**Selected excerpt:**
/---
Alito called the decision by his seven colleagues to grant the emergency petition “remarkable,” adding that, “What is at stake is the perpetration of a scheme to undermine our decision in Dobbs v. Jackson Women’s Health Organization, which restored the right of each State to decide how to regulate abortions within its borders.”

“Some States responded to Dobbs by making it even easier to obtain an abortion than it was before, and that is their prerogative. Other States, including Louisiana, made abortion illegal except in narrow circumstances. But Louisiana’s efforts have been thwarted by certain medical providers, private organizations, and States that abhor laws like Louisiana’s and seek to undermine their enforcement,” Alito said in his dissent.

Alito, who handles emergency petitions from the circuit the case originated from, granted an administrative stay last week, extending the deadline of the temporary halt by several days to allow the justices to decide what to do after the 5th Circuit issued a national injunction putting a pause on online abortion pill sales as part of relief in Louisiana’s lawsuit against the FDA.

The uncertainty over access to the abortion pill since the 5th Circuit ruling on May 1 has had the medical community on edge, with some physicians and clinics pausing prescriptions for mifepristone until the legal status is clarified.

Mifepristone, the first drug in a two-part medication abortion protocol, is used in roughly two thirds of the 1.1 million abortions annually in the United States. Louisiana Attorney General General Liz Murrill sued the FDA in October over the agency’s 2023 decision to allow doctors to prescribe mifepristone via telehealth and send abortion pills through the mail without ever evaluating their patients in person. 

The 2023 decision from the Biden administration’s FDA removed the in-person screening requirements before and after dispensing the pills, which had been part of the abortion pill protocol since mifepristone was initially approved for use in 2000. 

Abortion policy experts estimate that the year-over-year increase in abortions since the overturning of Roe v. Wade in 2022 is due to online abortion pill sales. 

Murrill, assisted by the conservative legal advocacy group Alliance Defending Freedom, argues that the FDA’s removal of the in-person requirement harmed Louisiana, along with the 12 other states that have prohibited elective abortions following the overturning of Roe

The 5th Circuit opinion, authored by Trump-appointed Judge Stuart Kyle Duncan, agreed with Louisiana’s claim that the state is “suffering irreparable harm” because the ability to obtain online abortion pills effectively nullifies state law prohibiting elective abortion. 

SUPREME COURT TEMPORARILY PRESERVES ONLINE ABORTION PILL SALES

The appeals court also acknowledged that emergency room visits due to complications from at-home abortions significantly contribute to the state’s Medicaid budget, which covers health expenses for low-income residents. More than 40% of Louisiana residents are covered by Medicaid. 

In a 2024 case, the Supreme Court unanimously upheld the FDA’s rule allowing mifepristone to be prescribed online and shipped nationwide, ruling that the group that sued over the rule, the Alliance for Hippocratic Medicine, did not have proper standing to file the legal challenge. The high court could take up the Louisiana case, which it ruled on in an emergency stance Thursday, on the merits in the future.
\---
**Available data:**
/---
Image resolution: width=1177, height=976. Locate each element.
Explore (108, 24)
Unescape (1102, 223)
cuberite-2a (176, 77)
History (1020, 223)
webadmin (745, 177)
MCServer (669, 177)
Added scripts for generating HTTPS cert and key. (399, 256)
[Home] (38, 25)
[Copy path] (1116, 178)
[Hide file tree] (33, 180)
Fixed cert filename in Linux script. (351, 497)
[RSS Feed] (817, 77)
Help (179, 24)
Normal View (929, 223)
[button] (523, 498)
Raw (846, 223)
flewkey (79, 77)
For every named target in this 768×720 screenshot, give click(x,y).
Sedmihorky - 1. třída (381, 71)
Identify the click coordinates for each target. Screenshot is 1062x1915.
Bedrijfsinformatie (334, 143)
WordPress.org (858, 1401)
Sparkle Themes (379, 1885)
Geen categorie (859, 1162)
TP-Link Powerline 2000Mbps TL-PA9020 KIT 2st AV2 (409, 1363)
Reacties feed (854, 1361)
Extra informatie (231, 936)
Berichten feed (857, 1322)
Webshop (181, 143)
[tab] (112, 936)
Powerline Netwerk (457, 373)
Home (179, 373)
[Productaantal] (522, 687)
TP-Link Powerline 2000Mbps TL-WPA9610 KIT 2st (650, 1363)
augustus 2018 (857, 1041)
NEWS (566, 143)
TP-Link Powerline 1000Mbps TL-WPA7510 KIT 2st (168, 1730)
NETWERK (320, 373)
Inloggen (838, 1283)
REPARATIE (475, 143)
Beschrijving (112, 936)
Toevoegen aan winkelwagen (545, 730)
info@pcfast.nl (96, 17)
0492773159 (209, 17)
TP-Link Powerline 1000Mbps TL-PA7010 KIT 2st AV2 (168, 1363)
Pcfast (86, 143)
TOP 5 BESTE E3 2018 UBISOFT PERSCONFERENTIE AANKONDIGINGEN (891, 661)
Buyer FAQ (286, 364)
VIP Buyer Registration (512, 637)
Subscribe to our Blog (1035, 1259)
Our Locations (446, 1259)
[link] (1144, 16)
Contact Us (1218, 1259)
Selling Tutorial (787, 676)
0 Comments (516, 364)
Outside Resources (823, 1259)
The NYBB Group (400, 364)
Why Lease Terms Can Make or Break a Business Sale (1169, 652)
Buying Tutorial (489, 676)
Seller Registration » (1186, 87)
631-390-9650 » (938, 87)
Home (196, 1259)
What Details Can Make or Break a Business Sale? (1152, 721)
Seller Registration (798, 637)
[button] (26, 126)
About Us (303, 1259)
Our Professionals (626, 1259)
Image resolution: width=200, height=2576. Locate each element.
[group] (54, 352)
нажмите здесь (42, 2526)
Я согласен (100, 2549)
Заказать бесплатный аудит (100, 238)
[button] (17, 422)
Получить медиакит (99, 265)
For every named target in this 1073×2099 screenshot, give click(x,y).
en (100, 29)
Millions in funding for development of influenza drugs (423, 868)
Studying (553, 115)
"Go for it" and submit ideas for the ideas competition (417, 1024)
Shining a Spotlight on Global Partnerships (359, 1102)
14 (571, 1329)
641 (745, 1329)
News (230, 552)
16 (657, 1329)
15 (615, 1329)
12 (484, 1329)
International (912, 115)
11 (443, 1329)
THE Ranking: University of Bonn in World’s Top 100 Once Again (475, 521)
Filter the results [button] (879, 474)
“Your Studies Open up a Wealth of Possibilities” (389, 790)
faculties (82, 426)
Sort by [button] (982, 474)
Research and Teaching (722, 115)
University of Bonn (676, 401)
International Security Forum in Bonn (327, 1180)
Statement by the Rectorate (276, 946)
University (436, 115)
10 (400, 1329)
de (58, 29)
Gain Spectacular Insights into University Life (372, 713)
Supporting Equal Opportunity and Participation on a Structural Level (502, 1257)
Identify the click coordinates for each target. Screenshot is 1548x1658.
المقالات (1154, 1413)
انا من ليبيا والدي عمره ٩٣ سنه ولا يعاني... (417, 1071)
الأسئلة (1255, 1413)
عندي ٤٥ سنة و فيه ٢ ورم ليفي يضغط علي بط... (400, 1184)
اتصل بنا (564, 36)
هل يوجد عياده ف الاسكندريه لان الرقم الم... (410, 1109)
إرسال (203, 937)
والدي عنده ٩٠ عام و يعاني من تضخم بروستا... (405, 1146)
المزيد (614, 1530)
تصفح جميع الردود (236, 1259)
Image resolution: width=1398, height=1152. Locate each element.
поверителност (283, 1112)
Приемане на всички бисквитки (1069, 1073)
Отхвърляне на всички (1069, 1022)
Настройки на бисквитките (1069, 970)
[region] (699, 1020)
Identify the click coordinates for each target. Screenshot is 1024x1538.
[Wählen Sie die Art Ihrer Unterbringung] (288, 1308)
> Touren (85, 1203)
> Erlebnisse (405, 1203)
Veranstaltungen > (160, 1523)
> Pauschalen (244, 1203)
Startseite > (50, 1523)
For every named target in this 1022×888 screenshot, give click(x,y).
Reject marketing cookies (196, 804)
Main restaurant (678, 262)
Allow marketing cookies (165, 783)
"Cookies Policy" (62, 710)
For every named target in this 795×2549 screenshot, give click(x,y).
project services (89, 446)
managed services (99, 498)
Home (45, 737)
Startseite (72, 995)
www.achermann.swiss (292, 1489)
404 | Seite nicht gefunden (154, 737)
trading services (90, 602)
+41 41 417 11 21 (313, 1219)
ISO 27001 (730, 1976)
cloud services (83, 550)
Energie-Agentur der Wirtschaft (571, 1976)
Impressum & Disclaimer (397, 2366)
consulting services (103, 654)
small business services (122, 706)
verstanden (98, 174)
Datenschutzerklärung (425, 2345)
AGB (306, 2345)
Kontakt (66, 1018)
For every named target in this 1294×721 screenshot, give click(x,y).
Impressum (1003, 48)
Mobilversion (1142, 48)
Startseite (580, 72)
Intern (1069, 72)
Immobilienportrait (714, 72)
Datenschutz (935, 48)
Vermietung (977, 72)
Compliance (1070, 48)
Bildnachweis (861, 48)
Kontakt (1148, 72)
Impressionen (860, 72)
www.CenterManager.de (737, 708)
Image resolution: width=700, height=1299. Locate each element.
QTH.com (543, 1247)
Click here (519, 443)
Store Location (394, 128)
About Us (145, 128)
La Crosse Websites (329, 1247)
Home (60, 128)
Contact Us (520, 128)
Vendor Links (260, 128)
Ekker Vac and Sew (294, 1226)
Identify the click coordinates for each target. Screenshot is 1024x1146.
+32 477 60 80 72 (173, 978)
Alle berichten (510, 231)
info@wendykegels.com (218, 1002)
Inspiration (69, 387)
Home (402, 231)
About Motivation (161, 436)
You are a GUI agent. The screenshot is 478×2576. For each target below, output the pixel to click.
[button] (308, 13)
\---
**Questions on the material:**
(A) Which years does the article on the abortion pill case mention? List each one once.
(B) How would you sum up the article on the abortion pill case in two sentences?
(C) Answer these questions from the article on the abortion pill case:
(i) In roughly what share of U.S. abortions each year is mifepristone used?
(ii) What percentage of Louisiana residents are covered by Medicaid?
(iii) In the 2024 case, what did the Supreme Court rule about the group that sued over the FDA's rule?

**Per-task outputs:**
(A) 2023, 2000, 2022, 2024

(B) Alito dissented when his seven colleagues granted an emergency petition, temporarily preserving online abortion pill sales that the 5th Circuit had paused with a national injunction in Louisiana's lawsuit against the FDA. Louisiana is challenging the FDA's 2023 decision to let doctors prescribe mifepristone via telehealth and mail the pills without in-person evaluation, and it argues that this harms the state by undermining its prohibition on elective abortion.

(C)
(i) Roughly two thirds of the 1.1 million abortions each year.
(ii) More than 40%.
(iii) The group, the Alliance for Hippocratic Medicine, did not have proper standing to bring the challenge.